DEEPWATER PETROLEUM EXPLORATION AND PRODUCTION IN THE GULF OF GUINEA
Petroleum Fiscal System (PFS) is a major determinant of investment decision in the exploration and production of oil and gas in any country. It basically describes the profitability relationship between the host government of the producing community and the International Oil Companies (IOCs). The comparative analysis of the performance of the fiscal regimes becomes imperative as it affects the interest of the investor and the production of oil and gas. During the formulation of any fiscal regime a premium is placed on its outcome.

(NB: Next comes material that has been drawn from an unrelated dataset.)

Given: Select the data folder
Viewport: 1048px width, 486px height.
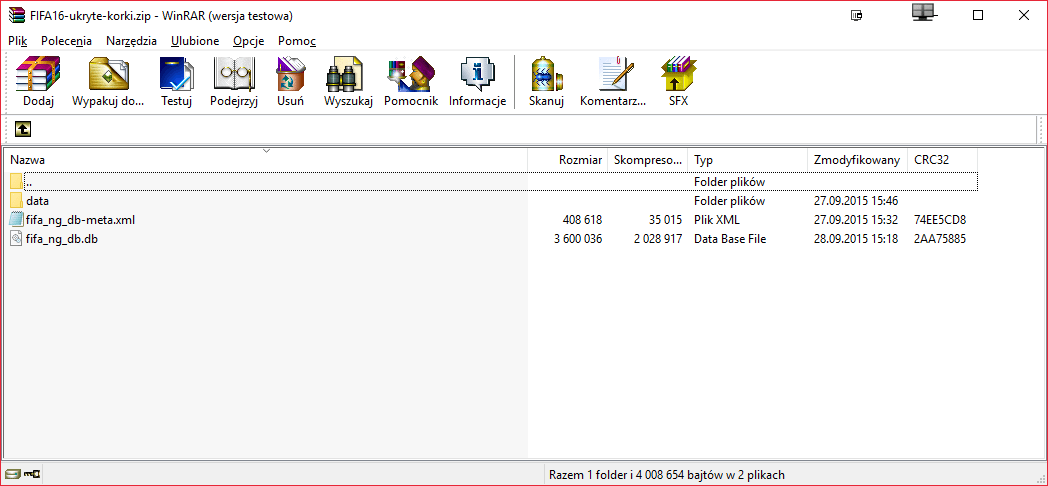Looking at the screenshot, I should click(38, 201).
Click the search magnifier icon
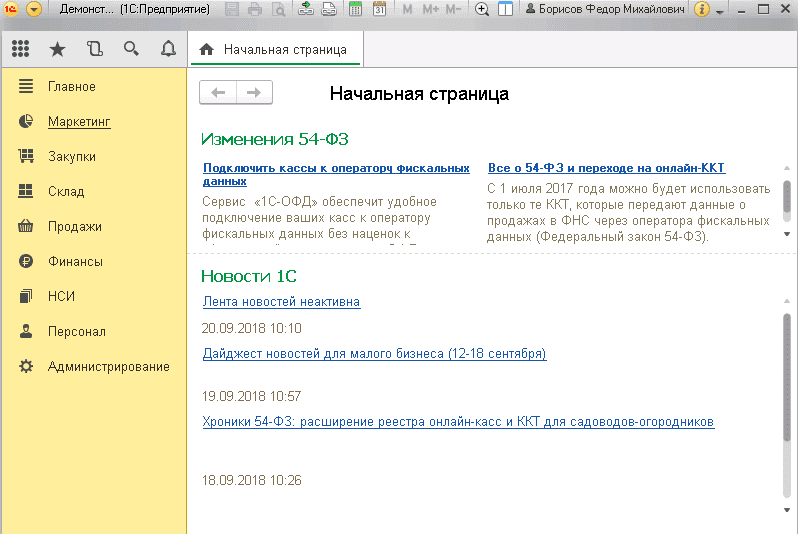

In this study, Petroleum Fiscal System (PFS) deepwater economic model is developed for the Gulf of Guinea. The approach incorporates a dynamic multipurpose input data page that automatically considers fiscal laws, taxation and stochastic analysis. Monte Carlo simulation using @risk software is used to account for risk and uncertainties in decision making.

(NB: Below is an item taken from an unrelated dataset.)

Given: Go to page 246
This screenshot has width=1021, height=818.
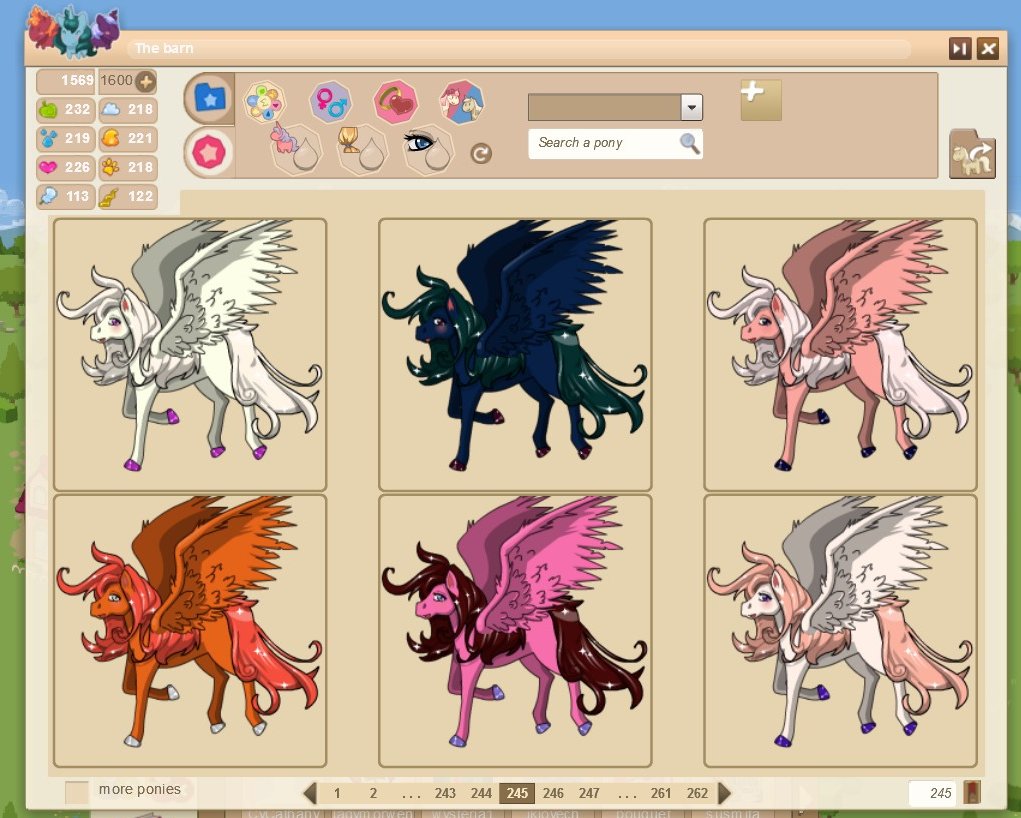Looking at the screenshot, I should pos(553,793).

This study addresses the industry structure, conduct and performance of fiscal regimes of countries in the Gulf of Guinea. Comparison of the effects of production delay, front ended government take, front loading index, and taxation show that the Gulf of Guinea is internationally competitive in all ramifications. A wide range of profitability indicators were used in the economic evaluation decision of this work such as Government Take (GTake), Contractor Take (CTake), Net Present Value (NPV), Internal Rate of Return (IRR), Profitability Index (PI), Savings Index (SI), Return on Investment (ROI), Payout Time (POT), Effective Royalty Rate (ERR), Growth Rate of Return (GRR), Discounted Net Cash Flow (DNCF), Front Loading Index (FLI). This avails investors, governments, petroleum economists, and so on great options of economic performance indicators in decision making. It is also found that as the risk in deepwater investment increases with water depth, return on investment rises significantly too in the Gulf of Guinea.